* start Data for this exercise *

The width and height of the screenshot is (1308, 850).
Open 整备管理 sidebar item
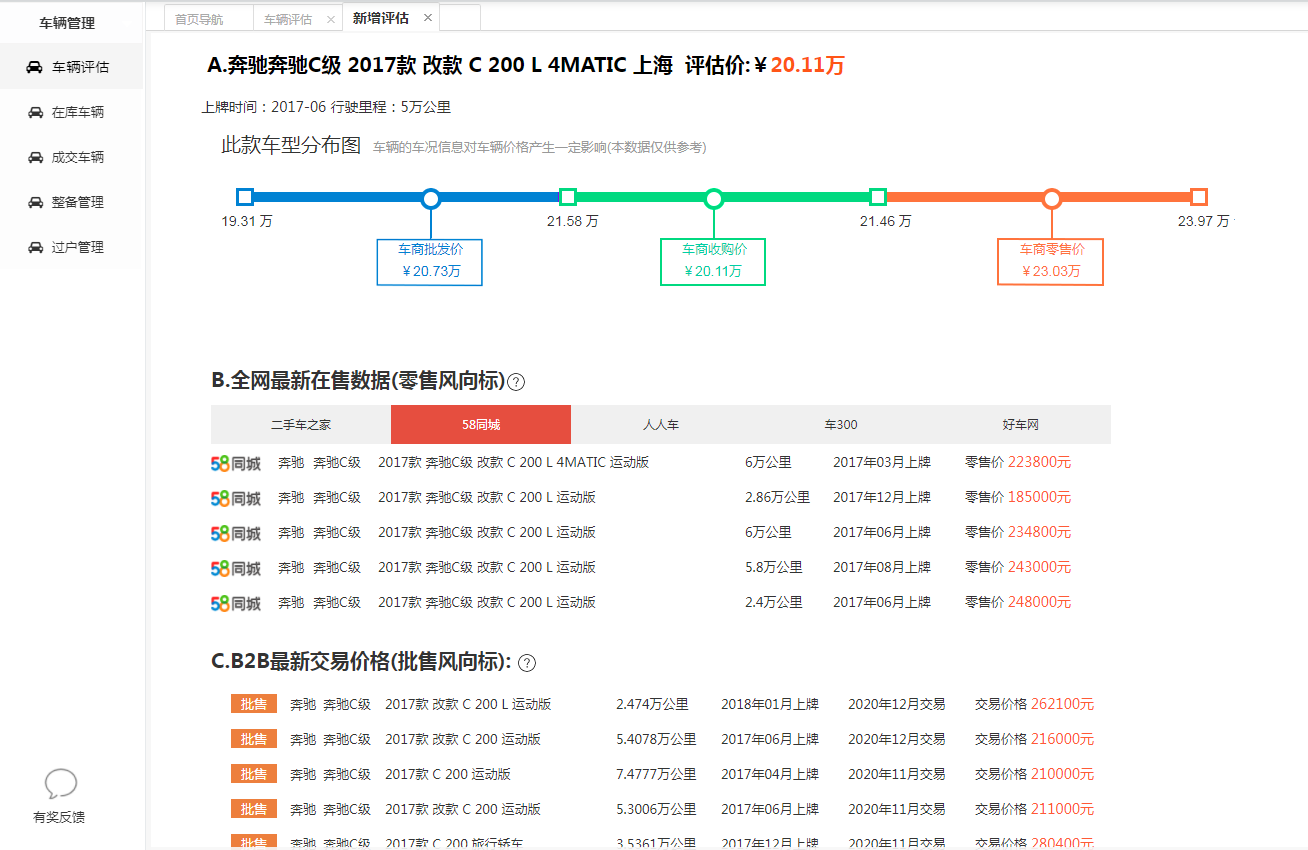pos(77,202)
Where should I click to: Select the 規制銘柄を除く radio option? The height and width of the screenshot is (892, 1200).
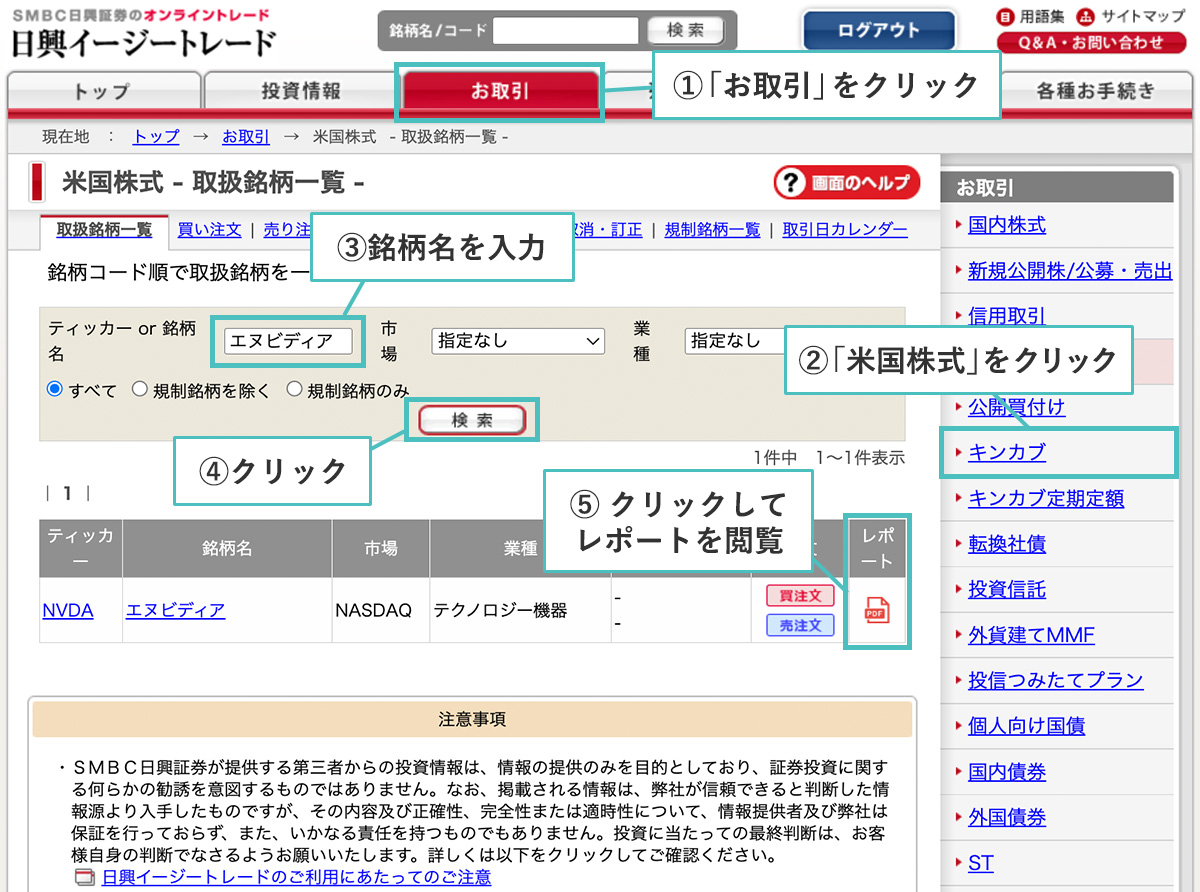tap(140, 390)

* end Data for this exercise *

### [What you will do]
Please copy out every line of the data above again, raising each click coordinate by 26, and leave the pictures out.

### [Solution]
The width and height of the screenshot is (1308, 850).
Open 整备管理 sidebar item
pos(103,228)
Where should I click to: Select the 規制銘柄を除く radio option? The height and width of the screenshot is (892, 1200).
tap(166, 416)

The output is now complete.